YOUR TASK => Within the entries below, please retype exactly the lines starting with the line that has "Given: Tap the" and going on through the line that has "Given: Toggle Bold formatting", but not the pictures.

EXERCISE INPUTS =>
++++++++
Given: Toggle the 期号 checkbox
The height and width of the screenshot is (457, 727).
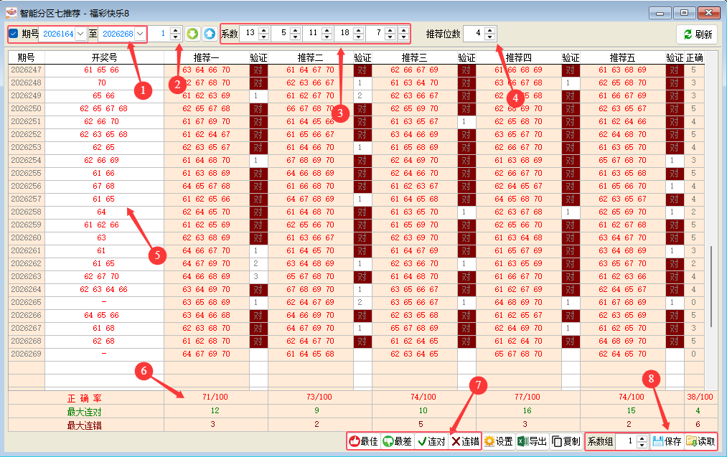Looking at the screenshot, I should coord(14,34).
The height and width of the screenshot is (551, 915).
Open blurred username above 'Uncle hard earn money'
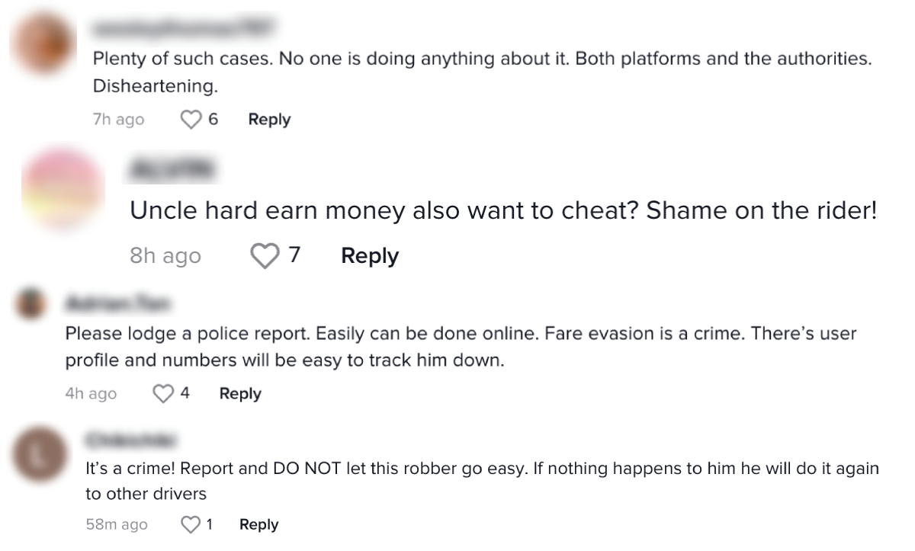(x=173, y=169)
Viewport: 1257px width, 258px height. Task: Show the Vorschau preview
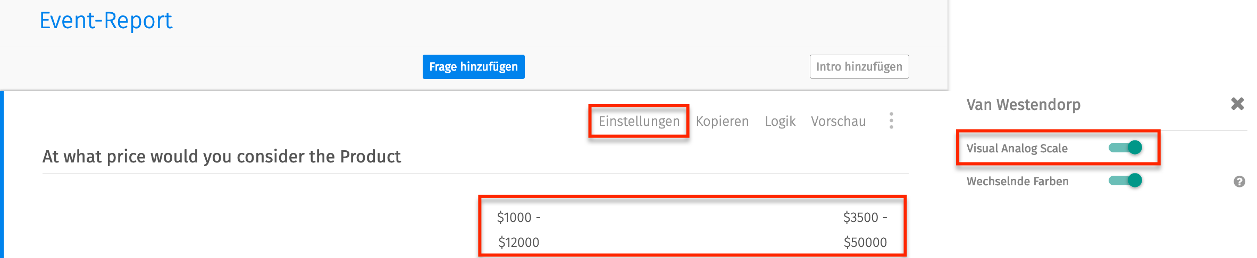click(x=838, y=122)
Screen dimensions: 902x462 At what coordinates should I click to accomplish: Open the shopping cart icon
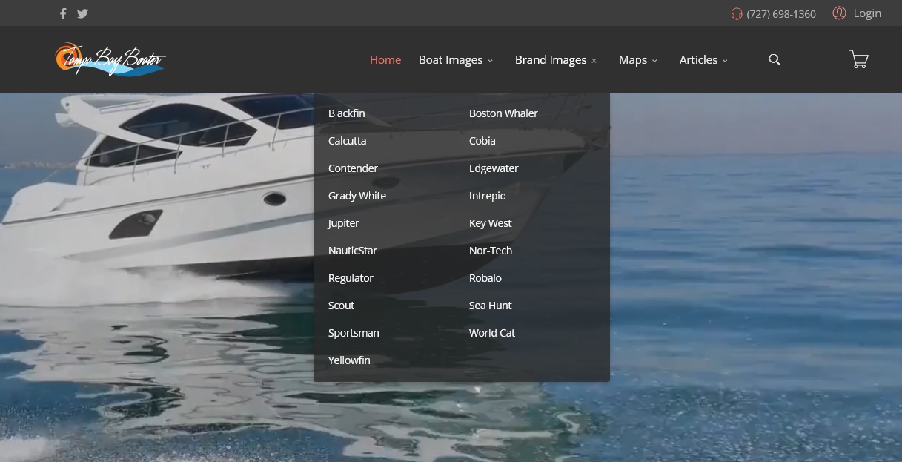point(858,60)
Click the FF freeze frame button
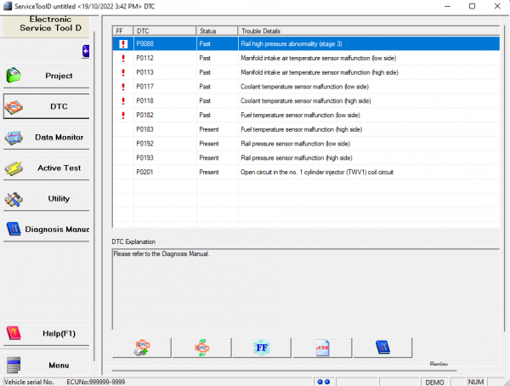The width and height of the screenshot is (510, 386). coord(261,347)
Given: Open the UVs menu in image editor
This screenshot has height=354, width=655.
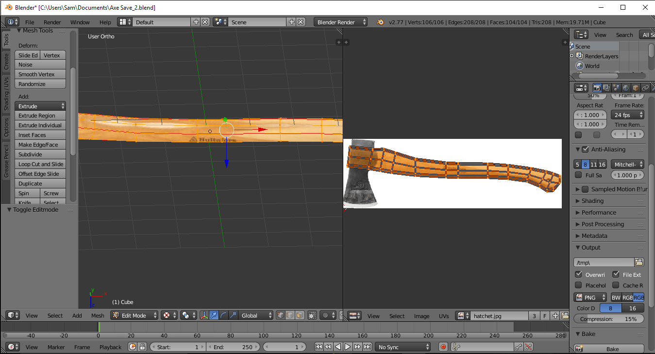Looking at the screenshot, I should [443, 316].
++++++++
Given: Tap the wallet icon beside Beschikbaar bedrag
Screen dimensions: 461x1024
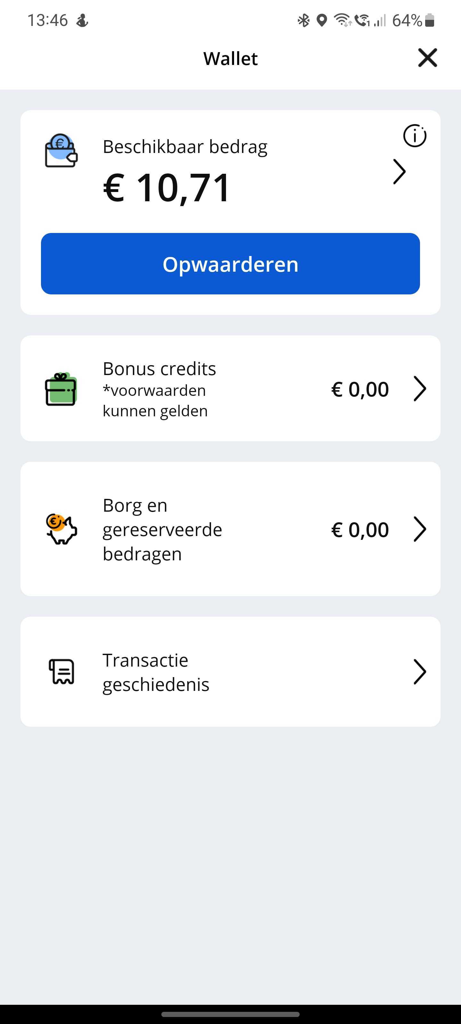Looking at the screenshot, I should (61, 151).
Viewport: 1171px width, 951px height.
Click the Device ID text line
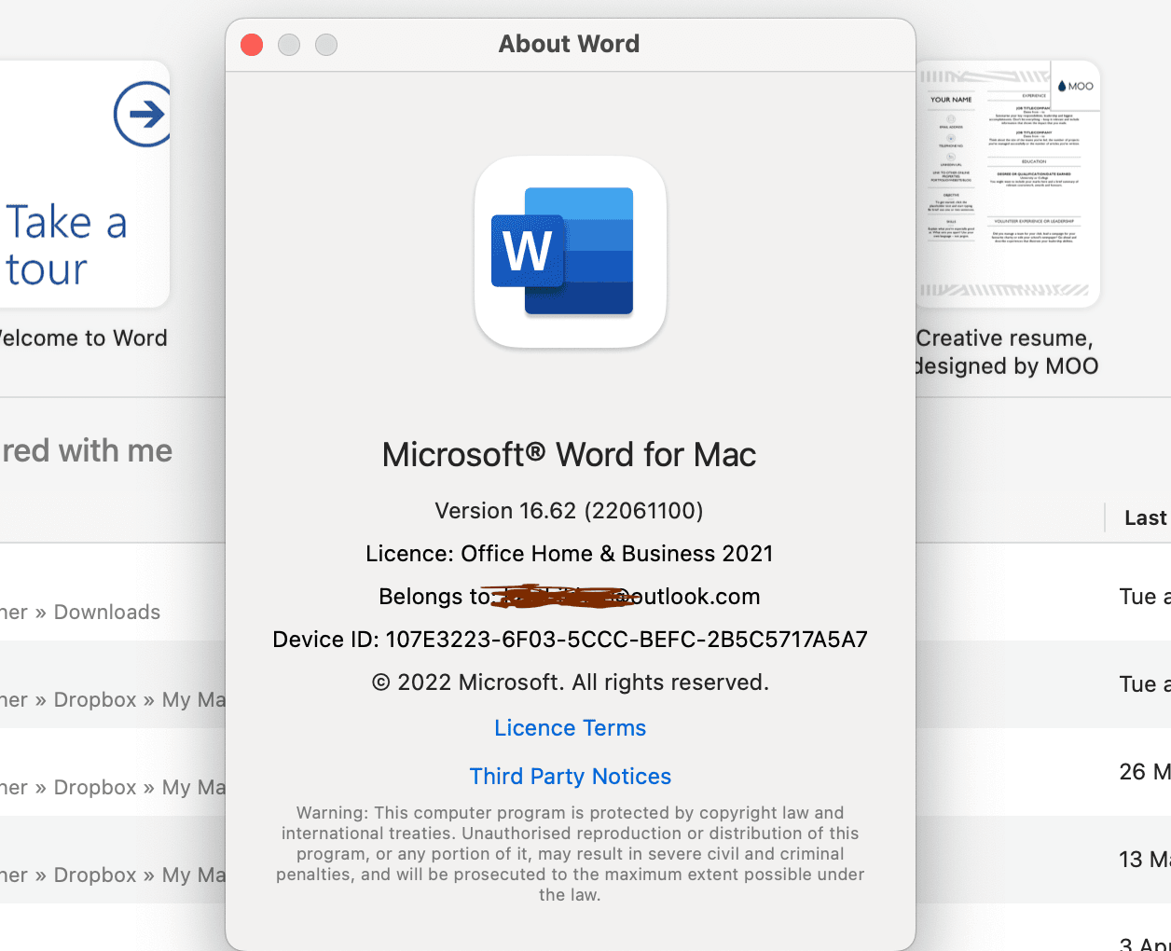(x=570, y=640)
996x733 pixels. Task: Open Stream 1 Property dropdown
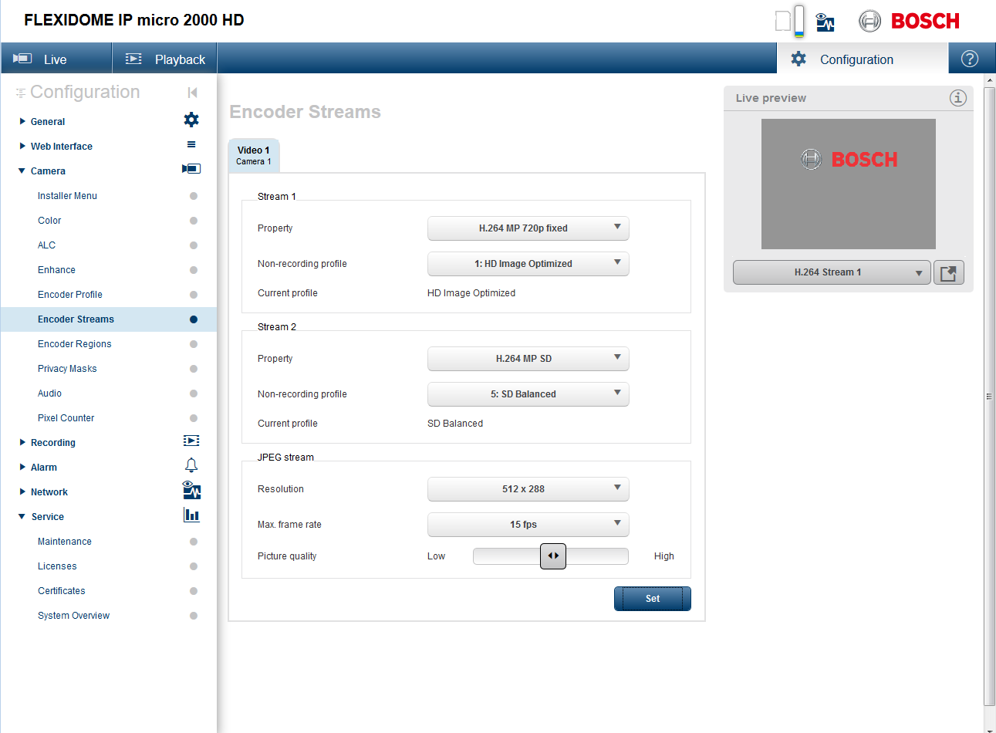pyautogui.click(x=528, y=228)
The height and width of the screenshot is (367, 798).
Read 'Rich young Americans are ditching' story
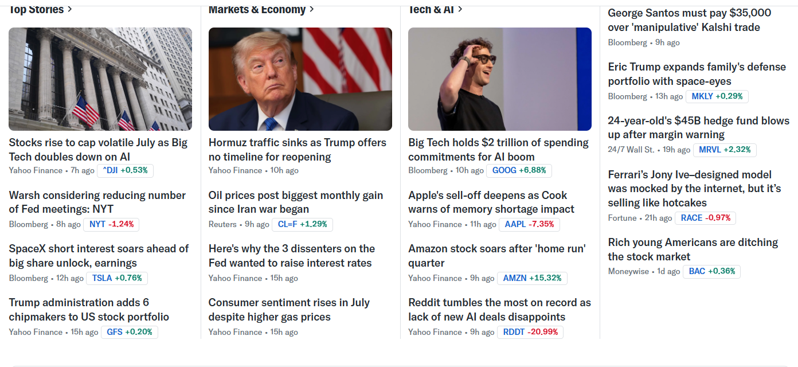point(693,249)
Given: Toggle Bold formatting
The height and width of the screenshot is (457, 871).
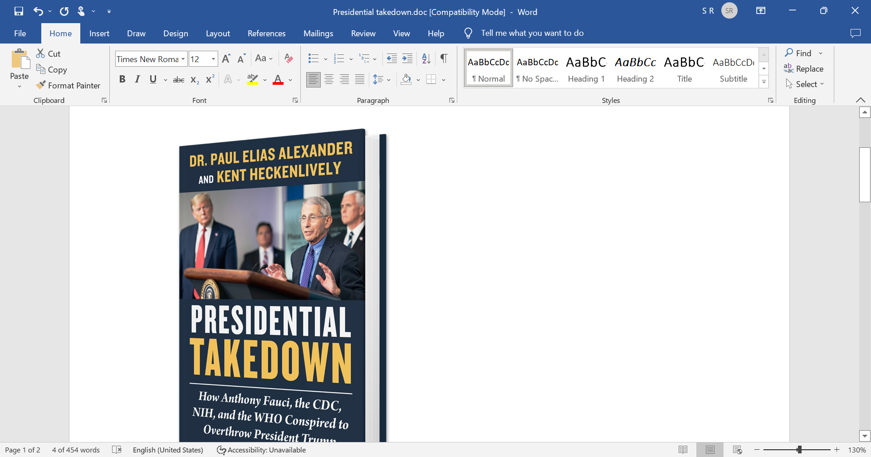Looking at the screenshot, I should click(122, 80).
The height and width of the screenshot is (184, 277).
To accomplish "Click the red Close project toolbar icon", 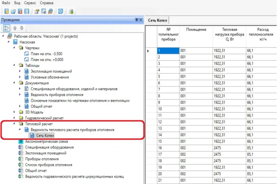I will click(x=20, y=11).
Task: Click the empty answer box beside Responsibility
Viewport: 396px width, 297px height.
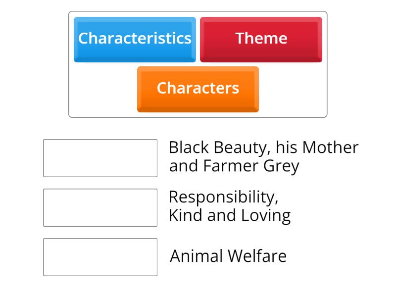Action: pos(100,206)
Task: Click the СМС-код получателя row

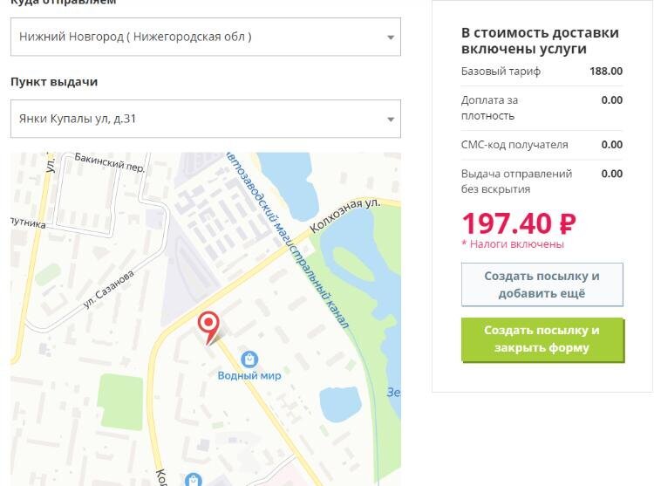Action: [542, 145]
++++++++
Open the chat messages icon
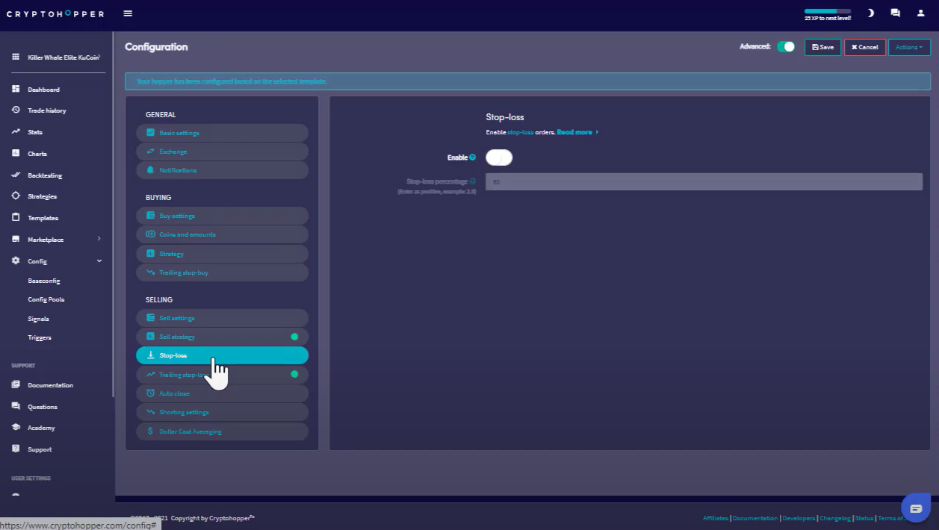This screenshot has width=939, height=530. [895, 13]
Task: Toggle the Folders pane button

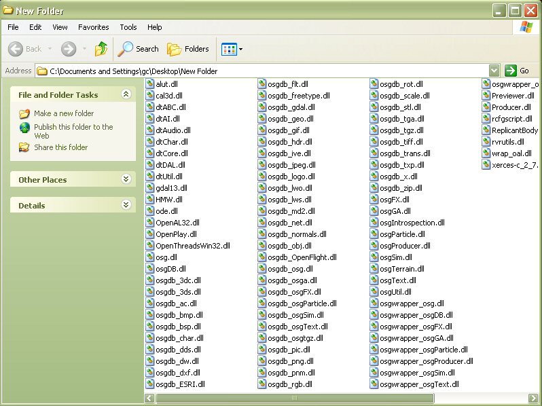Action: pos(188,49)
++++++++
TASK RESPONSE =>
Given: Tap the wallet icon beside Beschikbaar bedrag
Screen dimensions: 461x1024
Looking at the screenshot, I should (61, 151).
Viewport: 1171px width, 951px height.
Click the Device ID text line
(x=570, y=640)
996x733 pixels. Task: Open Stream 1 Property dropdown
pyautogui.click(x=528, y=228)
The height and width of the screenshot is (367, 798).
Read 'Rich young Americans are ditching' story
point(693,249)
Given: Toggle Bold formatting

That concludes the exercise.